Dairesel bir gökkuşağı, çapı çok daha küçük olan ve farklı optik süreçlerle yaratılan zaferle karıştırılmamalıdır. Doğru koşullarda, zafer ve (dairesel) gökkuşağı veya sis yayı birlikte oluşabilir. "Dairesel gökkuşağı" ile karıştırılabilecek bir başka atmosferik fenomen de 22° halesidir; bu halenin nedeni sıvı su damlacıkları değil buz kristalleridir ve Güneş'in (ya da Ay'ın) karşısında değil etrafında yer alır.

Süpernümerik gökkuşakları

Birincil yayın içinde ek süper bantlar içeren bir gökkuşağının yüksek dinamik aralıklı fotoğrafı

Bazı durumlarda, bir gökkuşağının mor kenarını çevreleyen bir veya birkaç dar, soluk renkli bant görülebilir; yani, birincil yayın içinde veya çok daha nadiren ikincil yayın dışında. Bu ekstra bantlara süpernümerary gökkuşağı veya süpernümerary bantlar denir; gökkuşağının kendisiyle birlikte bu fenomen istifleyici gökkuşağı olarak da bilinir. Süpernümerer yaylar ana yaydan hafifçe ayrılır, ona olan uzaklıklarıyla birlikte giderek daha soluklaşır ve normal spektrum deseninden ziyade pastel renklere (çoğunlukla pembe, mor ve yeşil tonlardan oluşan) sahiptir. Bu etki, çapı yaklaşık 1 mm veya daha az olan su damlacıkları söz konusu olduğunda belirginleşir; damlacıklar ne kadar küçükse, süpernümerik bantlar o kadar genişler ve renkleri o kadar az doygun olur. Küçük damlacıklardan kaynaklanmaları nedeniyle, süpernümerik bantlar özellikle sis bulutlarında belirgin olma eğilimindedir.

Süpernümerik gökkuşakları klasik geometrik optik kullanılarak açıklanamaz. Değişen soluk bantlar, yağmur damlaları içinde biraz farklı uzunluklarda biraz farklı yollar izleyen ışık ışınları arasındaki girişimden kaynaklanır. Bazı ışınlar aynı fazdadır, yapıcı girişim yoluyla birbirlerini güçlendirerek parlak bir bant oluştururlar; diğerleri ise yarım dalga boyuna kadar faz dışındadır, yıkıcı girişim yoluyla birbirlerini iptal ederler ve bir boşluk oluştururlar. Farklı renklerdeki ışınlar için farklı kırılma açıları göz önüne alındığında, farklı renkteki ışınlar için girişim modelleri biraz farklıdır, bu nedenle her parlak bant renk olarak farklılaşarak minyatür bir gökkuşağı oluşturur. Süpernümerik gökkuşakları, yağmur damlaları küçük ve tek tip boyutta olduğunda en net halini alır. Süpernümerik gökkuşaklarının varlığı tarihsel olarak ışığın dalga doğasının ilk göstergesidir ve ilk açıklama 1804 yılında Thomas Young tarafından yapılmıştır.

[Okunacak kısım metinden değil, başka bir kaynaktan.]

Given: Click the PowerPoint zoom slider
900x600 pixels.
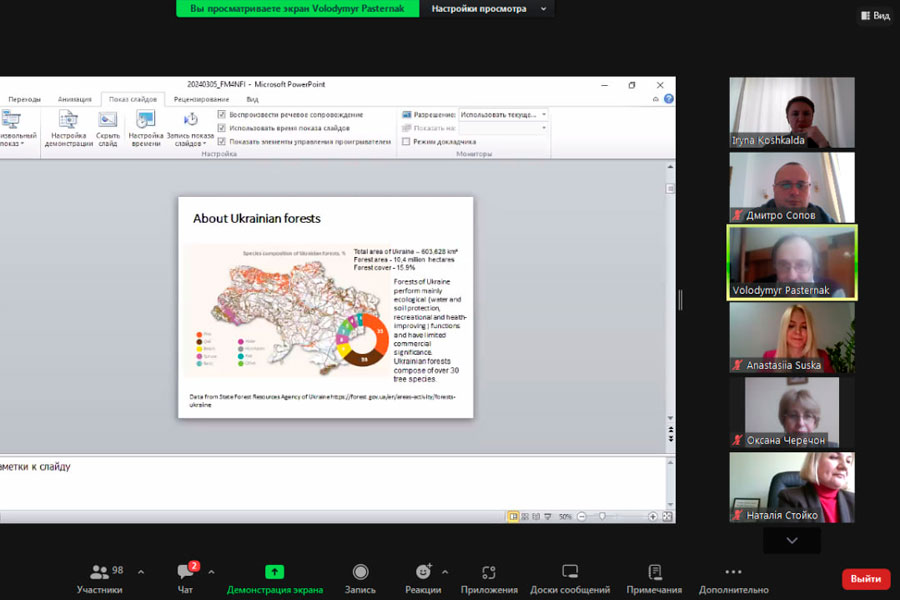Looking at the screenshot, I should coord(602,516).
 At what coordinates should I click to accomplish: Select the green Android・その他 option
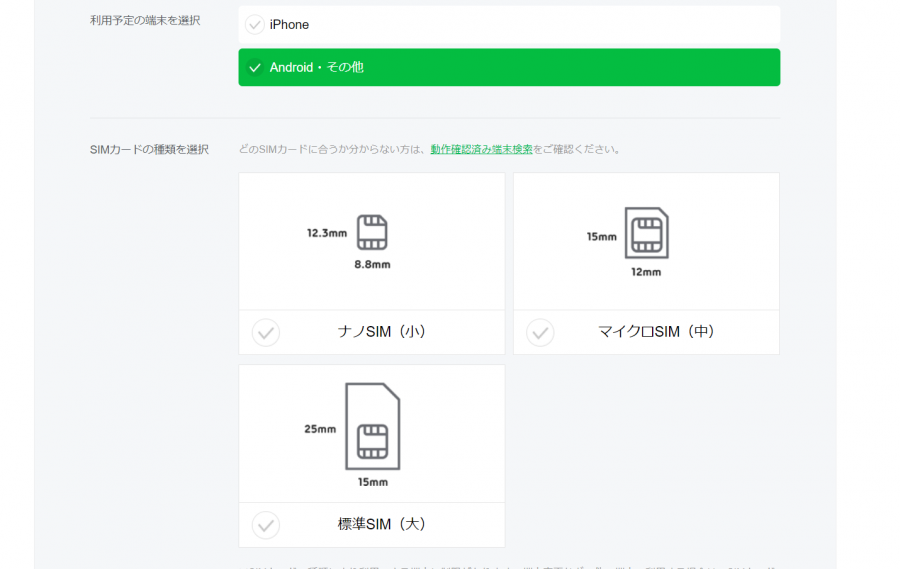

Yansıyan gökkuşağı, yansıma gökkuşağı

Yansıyan gökkuşağı
Gün batımında yansıma gökkuşağı (üstte) ve normal gökkuşağı (altta)

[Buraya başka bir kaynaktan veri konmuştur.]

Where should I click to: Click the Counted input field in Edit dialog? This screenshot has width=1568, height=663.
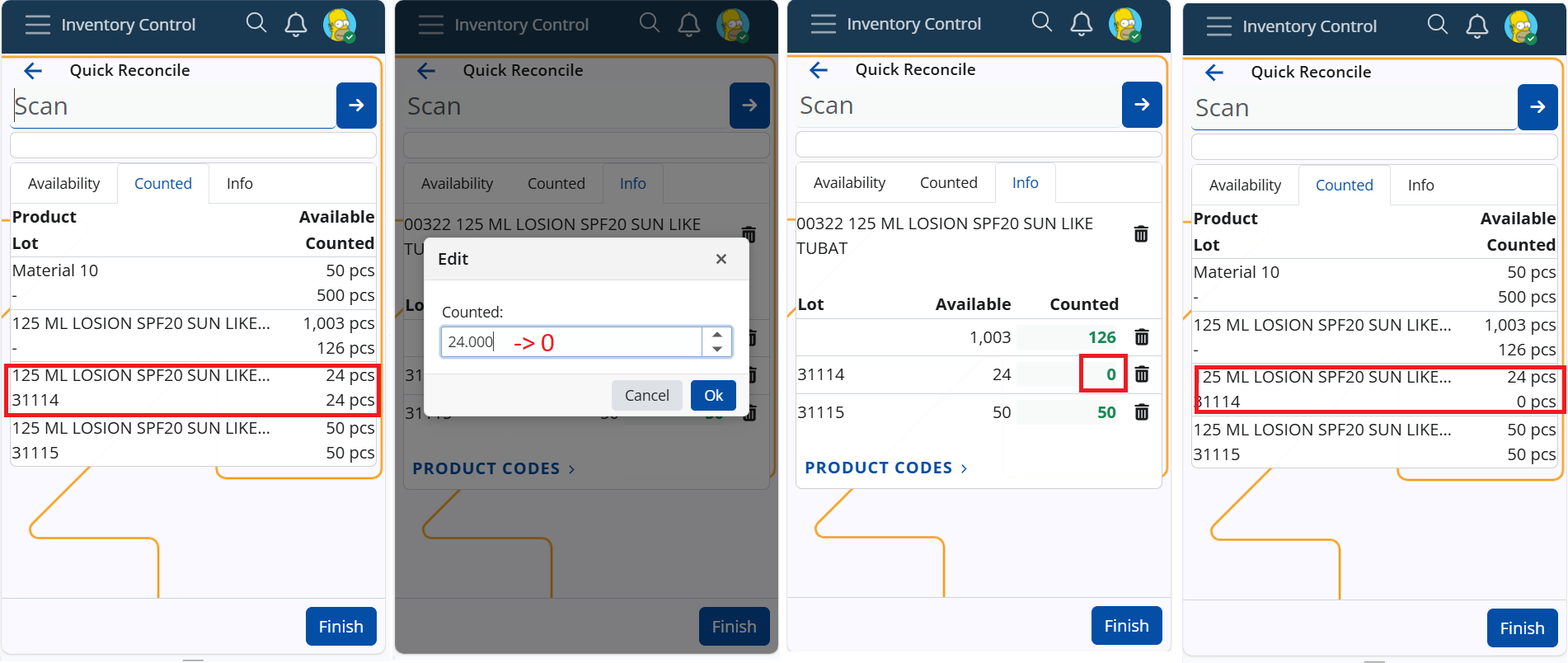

Bir su kütlesinin üzerinde gökkuşağı belirdiğinde, farklı ışık yollarından kaynaklanan, birbirini tamamlayan iki ayna yayı ufkun altında ve üstünde görülebilir. Bunların isimleri biraz farklıdır.

Ufkun altındaki su yüzeyinde yansıyan bir gökkuşağı görülebilir. Güneş ışığı önce yağmur damlaları tarafından saptırılır ve ardından gözlemciye ulaşmadan önce su kütlesinden yansır. Yansıyan gökkuşağı genellikle küçük su birikintilerinde bile en azından kısmen görülebilir.

Yansıma gökkuşağı, güneş ışığının yağmur damlalarına ulaşmadan önce bir su kütlesinden yansıdığı durumlarda, su kütlesi büyükse, tüm yüzeyi boyunca sessizse ve yağmur perdesine yakınsa oluşabilir. Yansıma gökkuşağı ufkun üzerinde görünür. Ufukta normal gökkuşağıyla kesişir ve yayı gökyüzünde daha yükseklere ulaşır, merkezi normal gökkuşağının merkezinin altında olduğu kadar ufkun üzerindedir. Yansıma yayları genellikle güneş alçakken en parlak halini alır çünkü o sırada güneşin ışığı su yüzeylerinden en güçlü şekilde yansır. Güneş alçaldıkça normal ve yansıma yayları birbirine yaklaşır. Gerekliliklerin bir araya gelmesi nedeniyle yansıma gökkuşağı nadiren görülebilir.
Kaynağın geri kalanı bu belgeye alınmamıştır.